(Beginning of Data for analysis)
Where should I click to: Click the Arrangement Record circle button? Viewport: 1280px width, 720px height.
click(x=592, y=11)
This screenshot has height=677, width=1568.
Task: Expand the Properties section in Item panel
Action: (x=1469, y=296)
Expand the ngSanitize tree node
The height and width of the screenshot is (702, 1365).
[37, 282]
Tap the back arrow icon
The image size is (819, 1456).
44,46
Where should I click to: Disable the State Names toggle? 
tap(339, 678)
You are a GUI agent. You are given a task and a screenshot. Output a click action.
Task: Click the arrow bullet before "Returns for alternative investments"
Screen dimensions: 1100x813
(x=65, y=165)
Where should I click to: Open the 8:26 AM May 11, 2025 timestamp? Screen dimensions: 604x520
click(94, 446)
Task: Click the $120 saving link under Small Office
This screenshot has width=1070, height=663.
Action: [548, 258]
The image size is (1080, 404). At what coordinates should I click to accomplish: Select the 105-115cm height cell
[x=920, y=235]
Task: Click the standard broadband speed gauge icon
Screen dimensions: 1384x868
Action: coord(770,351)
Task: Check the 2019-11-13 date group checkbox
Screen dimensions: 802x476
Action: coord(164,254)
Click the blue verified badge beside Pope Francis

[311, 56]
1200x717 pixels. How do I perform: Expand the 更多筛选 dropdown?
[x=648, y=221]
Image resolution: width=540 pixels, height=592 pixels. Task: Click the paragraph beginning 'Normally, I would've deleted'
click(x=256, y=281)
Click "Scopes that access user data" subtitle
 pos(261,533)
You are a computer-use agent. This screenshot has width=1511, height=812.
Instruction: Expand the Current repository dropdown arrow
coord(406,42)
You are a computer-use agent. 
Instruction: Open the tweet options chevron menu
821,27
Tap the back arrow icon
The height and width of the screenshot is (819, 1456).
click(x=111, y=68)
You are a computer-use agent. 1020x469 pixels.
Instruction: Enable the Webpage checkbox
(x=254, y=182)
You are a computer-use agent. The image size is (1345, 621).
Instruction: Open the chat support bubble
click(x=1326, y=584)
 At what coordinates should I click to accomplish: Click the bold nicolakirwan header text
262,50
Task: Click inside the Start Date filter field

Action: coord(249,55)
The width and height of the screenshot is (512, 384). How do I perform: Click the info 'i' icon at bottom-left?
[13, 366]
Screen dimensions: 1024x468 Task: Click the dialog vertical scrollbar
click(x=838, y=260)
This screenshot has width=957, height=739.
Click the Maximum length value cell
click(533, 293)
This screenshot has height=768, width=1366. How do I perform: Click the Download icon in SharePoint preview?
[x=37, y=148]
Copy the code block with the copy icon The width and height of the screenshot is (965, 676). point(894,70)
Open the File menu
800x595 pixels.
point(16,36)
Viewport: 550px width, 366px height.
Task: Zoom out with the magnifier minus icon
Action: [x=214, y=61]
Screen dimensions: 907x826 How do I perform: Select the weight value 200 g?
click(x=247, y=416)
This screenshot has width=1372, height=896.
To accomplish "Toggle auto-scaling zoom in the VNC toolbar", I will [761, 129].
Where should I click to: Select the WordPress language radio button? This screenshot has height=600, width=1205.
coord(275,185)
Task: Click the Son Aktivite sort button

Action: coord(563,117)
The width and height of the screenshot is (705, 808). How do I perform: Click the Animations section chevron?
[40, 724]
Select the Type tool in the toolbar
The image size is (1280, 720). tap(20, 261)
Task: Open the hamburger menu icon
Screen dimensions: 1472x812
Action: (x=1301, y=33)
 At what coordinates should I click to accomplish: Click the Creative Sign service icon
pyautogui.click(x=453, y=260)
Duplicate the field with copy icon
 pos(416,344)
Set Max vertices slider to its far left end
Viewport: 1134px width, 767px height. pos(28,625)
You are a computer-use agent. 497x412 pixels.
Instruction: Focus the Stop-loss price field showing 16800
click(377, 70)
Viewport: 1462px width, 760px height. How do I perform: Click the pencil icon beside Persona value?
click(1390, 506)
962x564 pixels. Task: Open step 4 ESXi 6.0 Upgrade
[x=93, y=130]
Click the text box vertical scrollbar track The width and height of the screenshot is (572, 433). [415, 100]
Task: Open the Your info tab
(End of Data for analysis)
Aim of the exercise: Using the data above, transcribe the lines that run from the line with "Instruction: Open the chat support bubble" to the line with "This screenshot has width=957, height=739.", both ends kept, and output nothing else.

Result of this task:
Instruction: Open the chat support bubble
click(x=1326, y=584)
 At what coordinates should I click to accomplish: Click the bold nicolakirwan header text
262,50
Task: Click inside the Start Date filter field

Action: coord(249,55)
The width and height of the screenshot is (512, 384). How do I perform: Click the info 'i' icon at bottom-left?
[13, 366]
Screen dimensions: 1024x468 Task: Click the dialog vertical scrollbar
click(x=838, y=260)
This screenshot has width=957, height=739.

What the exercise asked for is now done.